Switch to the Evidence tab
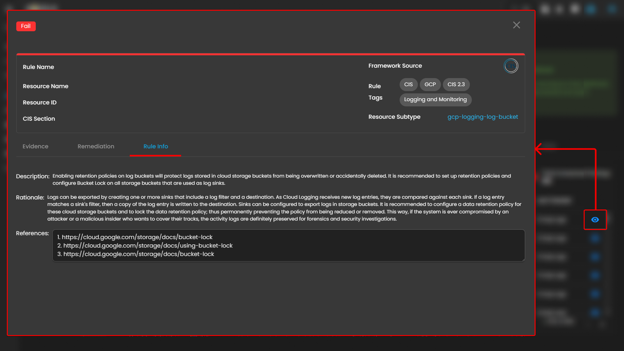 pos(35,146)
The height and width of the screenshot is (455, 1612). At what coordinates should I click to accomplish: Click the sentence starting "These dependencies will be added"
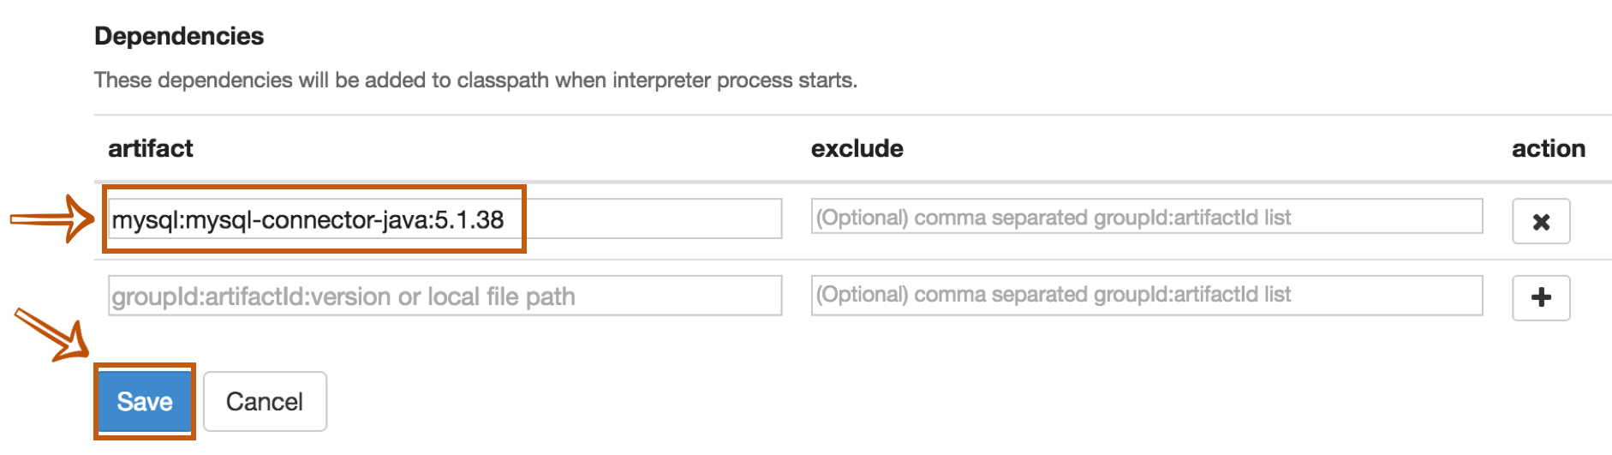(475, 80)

_ _ _

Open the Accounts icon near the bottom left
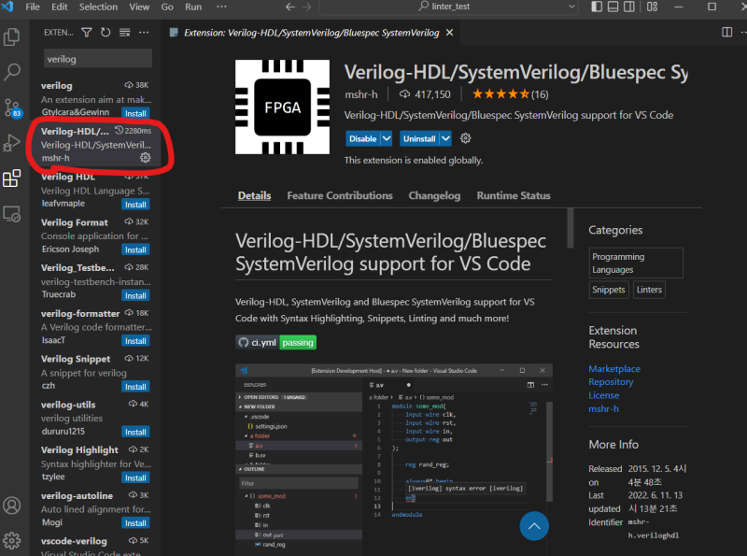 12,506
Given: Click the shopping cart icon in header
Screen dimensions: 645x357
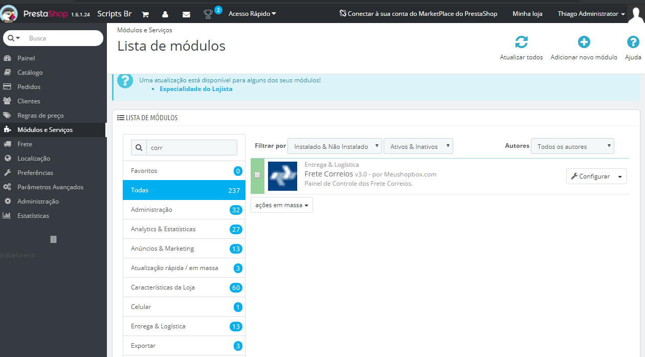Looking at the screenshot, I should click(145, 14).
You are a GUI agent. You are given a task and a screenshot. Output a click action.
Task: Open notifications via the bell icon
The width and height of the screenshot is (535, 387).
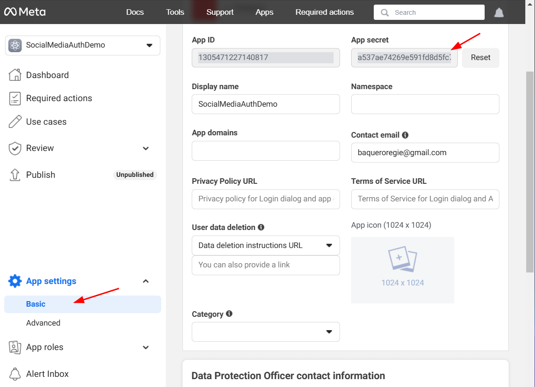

_ _ _

Pull out each line of the data above that contains the word "Open", and list those lines unchanged.

* [ANSWER TO THIS TASK]
Open the Accounts icon near the bottom left
Task: Open notifications via the bell icon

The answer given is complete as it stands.